Juan Carlos Flores wasn’t a member of the Artists and Writers Association (UNEAC), he didn’t believe in institutional patronage and he felt free to voice his opinions, even with a sharp tongue, and not only in his poems. He was a guest at the Estado de Sats, a space for exchanging thoughts, demonized by the Cuban government which stigmatizes anyone who went through its doors.
The circumstances of his death: alone, vulnerable due to his mental illness in spite of his friend’s sincere help (especially from poet Amaury Pacheco and his family), shows the inefficiency of the Cuban health system, the objective inexistence of a Social Security institution, and the obvious neglect of Cuban citizens.
Government media which was deaf to his poetry, are now deaf to his death. Granma newspaper, precisely on Thursday when his ashes were scattered into the sea, published a detail in the Education Channel’s program announcing: To read tomorrow: Juan Carlos Flores, poet.
With the proven efficiency of omission and silence, who can differentiate between the living and the dead? Between those who are here and those who aren’t; it doen’t matter if they have crossed over the sea to another land or if they have disappeared like dust among its waves.
Now, those who survive by stealing other people’s insides will boast that they knew him, discussing his poetry’s obsessive circularity or extremely sensitive details such as his rough personality and even (with the morbid circumspection of kidney specialists) the misfortune that this planned death wasn’t instant.
Tragedies stun us because of the violence with which they bring home the opposite. The last time I visited Juanka was to talk to him about a project that a friend had told me about, that a US painter who had painted a series of dead Cuban poets now wanted to paint living Cuban poets.

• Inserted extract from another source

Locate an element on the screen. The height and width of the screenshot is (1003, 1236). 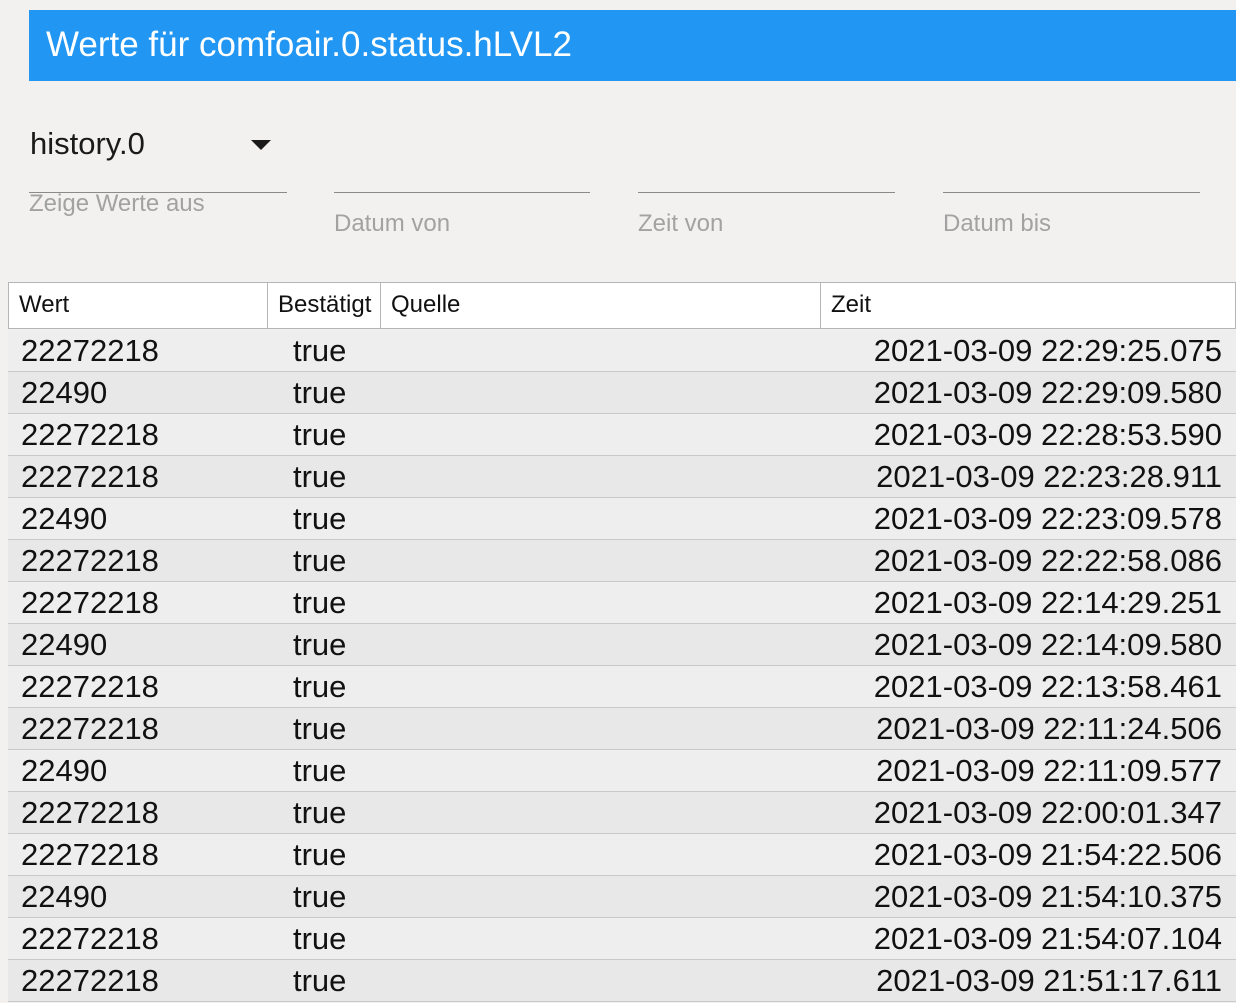
table-row: 22272218 true 2021-03-09 21:54:07.104 is located at coordinates (622, 939). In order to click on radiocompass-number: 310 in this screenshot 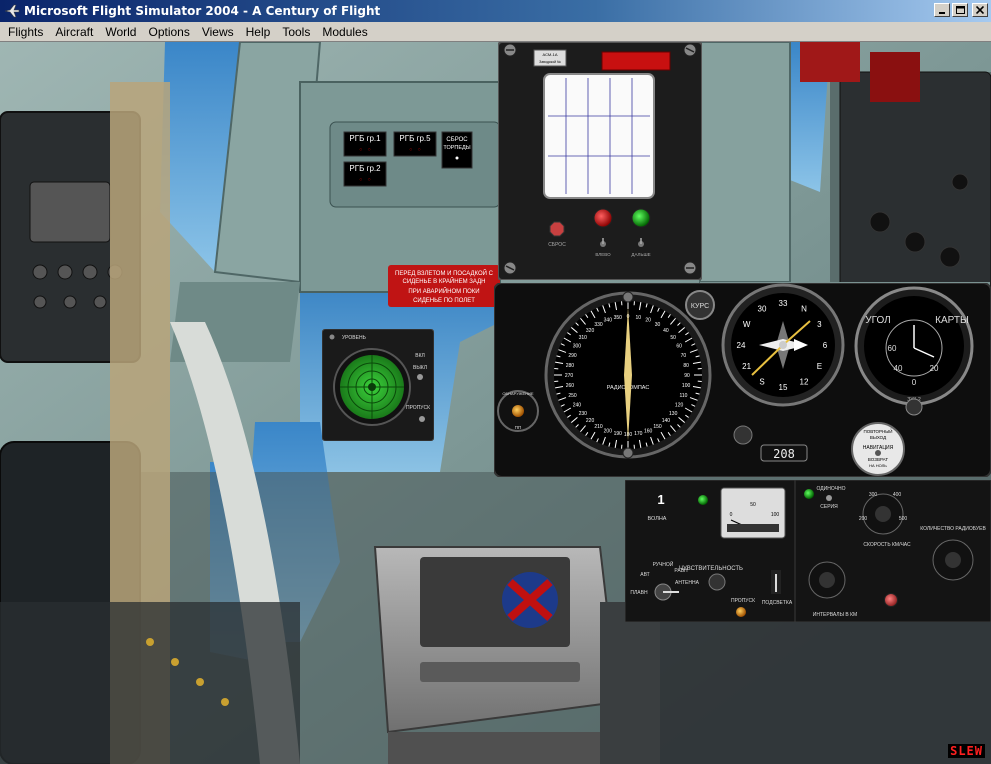, I will do `click(584, 338)`.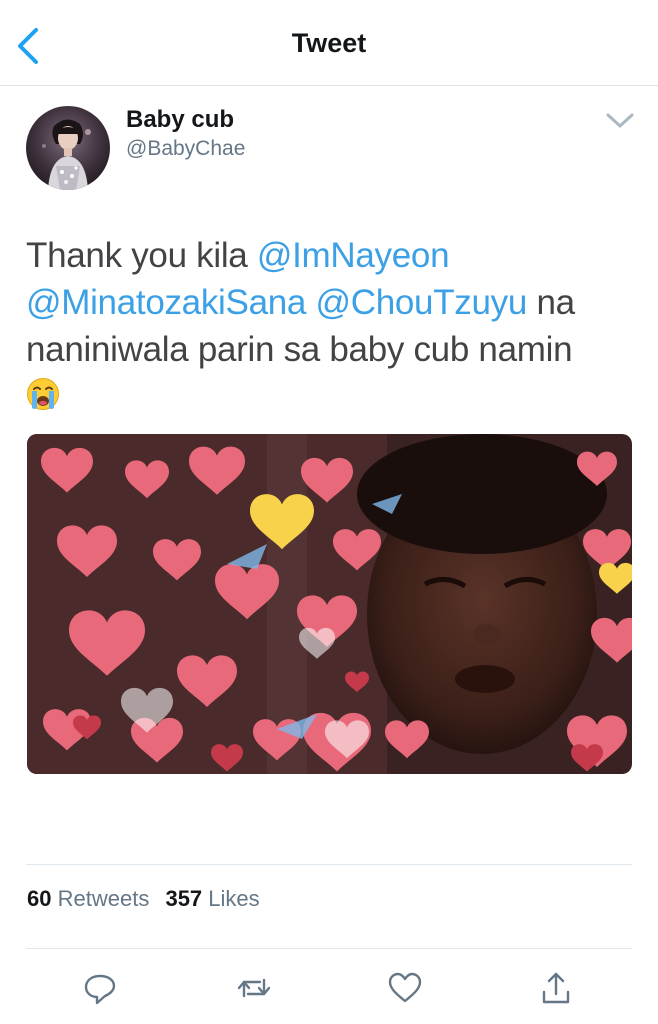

Through the closed door of his apartment, with sadness in his voice, Juanka told me that he couldn’t see me. Today, I can’t stop thinking about the fact that his portrait will no longer be in this exhibition, not because of the remote possibility that he might not have accepted, but because one morning, or a second, marked the irreversible difference between life and death.
Because of a neighbor’s skepticism who didn’t take his announcement seriously, because of the tempting abyss that loneliness opens up to us, because of the pain that can only be spoken of by those who have felt it like himself and Angel Escobar:
“I’m invisible, a monster who abhors his ways. They all come,
they torment me; I bear it. They only offer me their tall standing, white insane asylums. (…)”
Juanka once told me: “I think that man has the freedom to choose his slavery. There are people who have the vocation to be a vassal. If you change your relationship with fear, you move forward, if you don’t, it paralyzes you, like gas. A free man, in my opinion, is a man free from fear.”
Today, I hope he reached this freedom.